Table showing peaks crossed by the Appalachian Trail in Georgia
| Peak | Elevation | County | Topo map |
Notes
| Springer Mountain | 3,782 feet (1,153 m) | Fannin | link |
Southern terminus of the AT
| Sassafras Mountain | 3,342 feet (1,019 m) | Union | link |
About 10 miles (16 km) in, first real peak after Springer Mountain
| Justus Mountain | 3,222 feet (982 m) | Lumpkin | link |
In this area, the AT marks the boundary between Lumpkin and Union counties.
| Phyllis Spur | 3,108 feet (947 m) | Union | link |
From here, the AT drops to below 2,560 to cross Justus Creek.
| Ramrock Mountain | 3,200 feet (980 m) | Union | link |
At least three unnamed peaks over 3,100 feet (940 m) are crossed before reaching Ramrock Mountain.
| Jacobs Knob | 3,520 feet (1,070 m) | Lumpkin | link |
The AT passes near the summit of Jacobs Knob at an elevation of about 3,490 feet (1,060 m).
| Gaddis Mountain | 3,560 feet (1,090 m) | Union | link |
After passing Jarrard Gap at 25.3 miles (3,250 ft), the AT climbs Gaddis Mountain.
| Turkey Stamp | 3,760 feet (1,150 m) | Lumpkin | link |
The AT follows a ridge from Gaddis Mountain to Turkey Stamp.
| Blood Mountain | 4,458 feet (1,359 m) | Union | link |
28.3 miles (45.5 km) from Springer Mountain, this is the highest point on the AT in Georgia; some sources place the elevation at 4,161 feet (1,268 m).
| Levelland Mountain | 3,846 feet (1,172 m) | Union | link |
The AT passes near the summit of Levelland Mountain at an elevation of about 3,800 feet (1,200 m).
| Turkeypen Mountain | 3,520 feet (1,070 m) | Union | link |
The AT once again follows the boundary between Lumpkin and Union counties.

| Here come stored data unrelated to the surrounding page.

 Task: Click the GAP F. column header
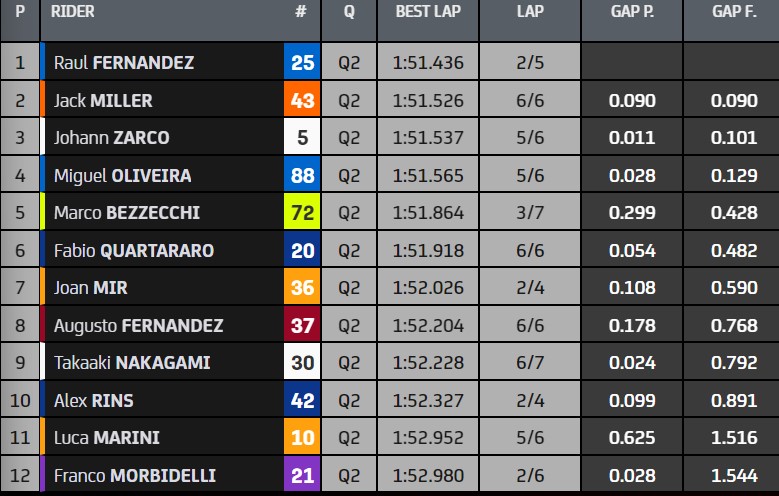coord(731,14)
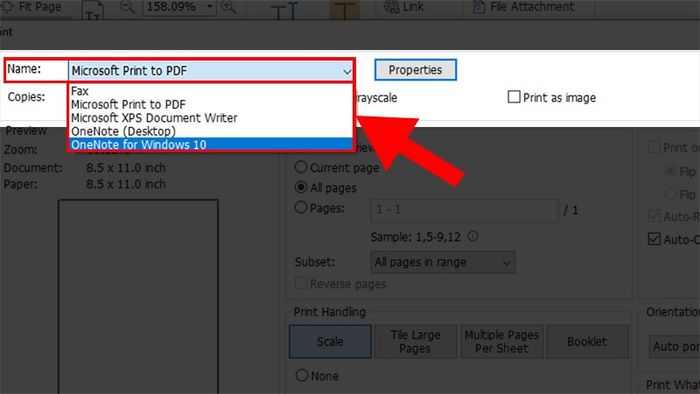Click the Booklet print handling button
The image size is (700, 394).
(587, 341)
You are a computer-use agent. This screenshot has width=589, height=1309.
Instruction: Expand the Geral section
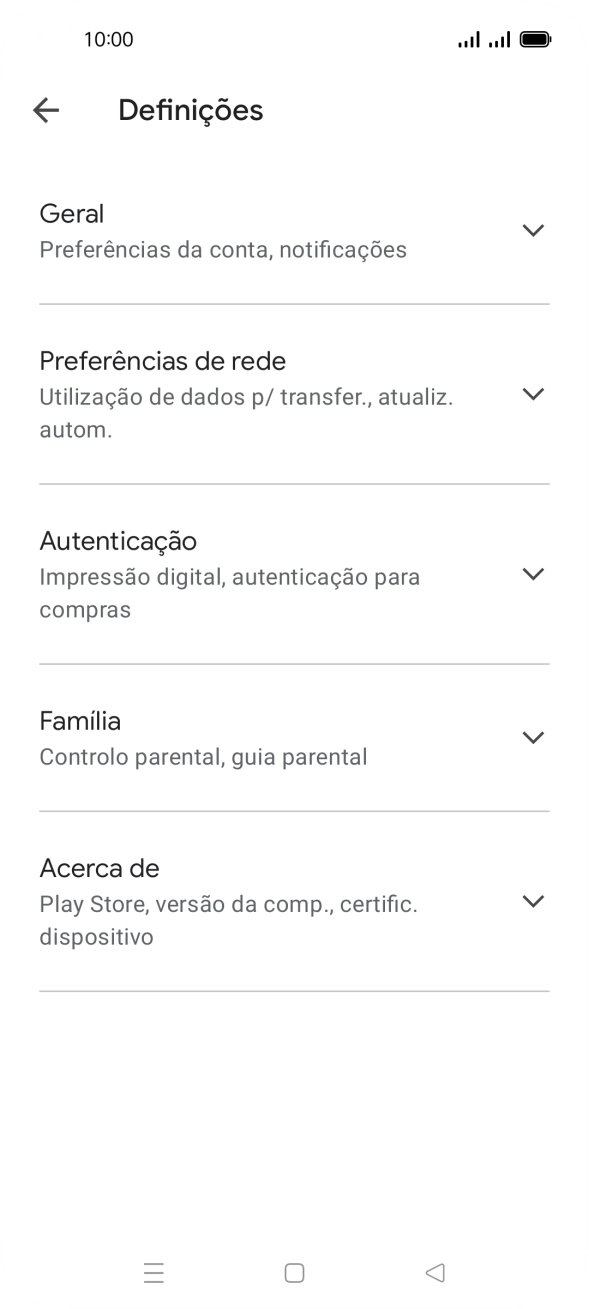tap(533, 230)
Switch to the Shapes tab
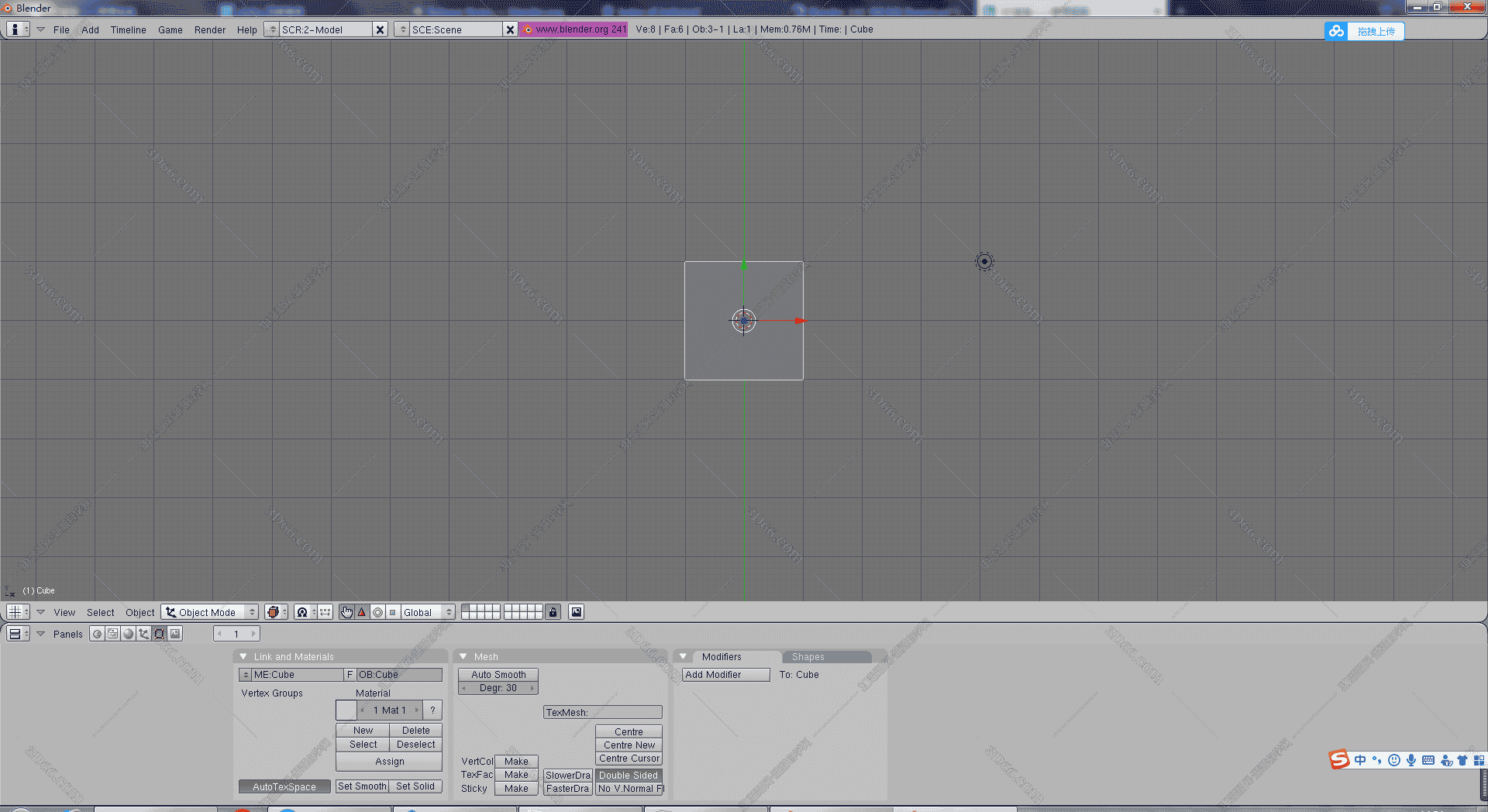 coord(808,656)
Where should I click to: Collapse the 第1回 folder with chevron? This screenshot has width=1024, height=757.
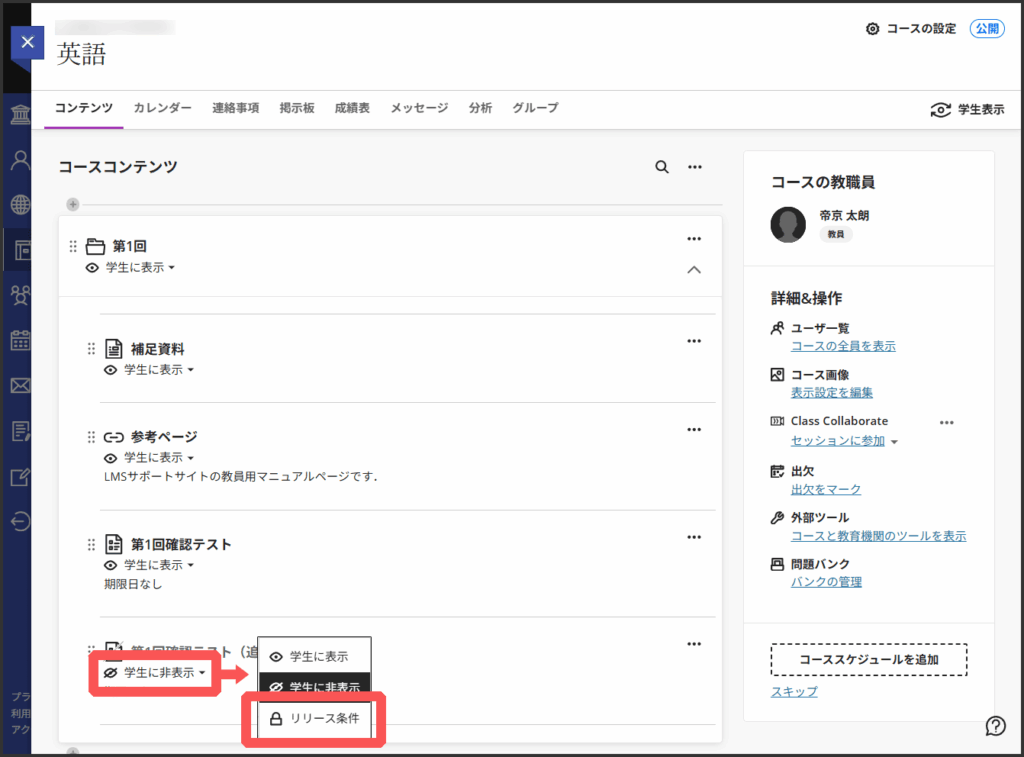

| Rock Spring Top | 3,574 feet (1,089 m) | Union | link |
The AT continues along the ridge that marks the boundary between Lumpkin and Union counties.
| Wolf Laurel Top | 3,760 feet (1,150 m) | Lumpkin | link |
Wolf Laurel Top is 34.1 miles (54.9 km) from the southern terminus at Springer Mountain.
| Cowrock | 3,852 feet (1,174 m) | Lumpkin | link |
The higher of two peaks of Cowrock Mountain and the highest point in Lumpkin County.
| Wolfpen Stamp | 3,644 feet (1,111 m) | Union | link |
About 37.3 miles (60.0 km) from Springer Mountain
| Strawberry Top | 3,680 feet (1,120 m) | Union | link |
The AT drops about 120 feet (37 m) from Wolfpen Stamp before climbing to Strawberry Top.
| Poor Mountain | 3,640 feet (1,110 m) | White | link |
In this area, the AT marks the boundary between White and Union counties.
| Sheep Rock Top | 3,572 feet (1,089 m) | Union | link |
The AT continues along the ridge that marks the boundary between White and Union counties.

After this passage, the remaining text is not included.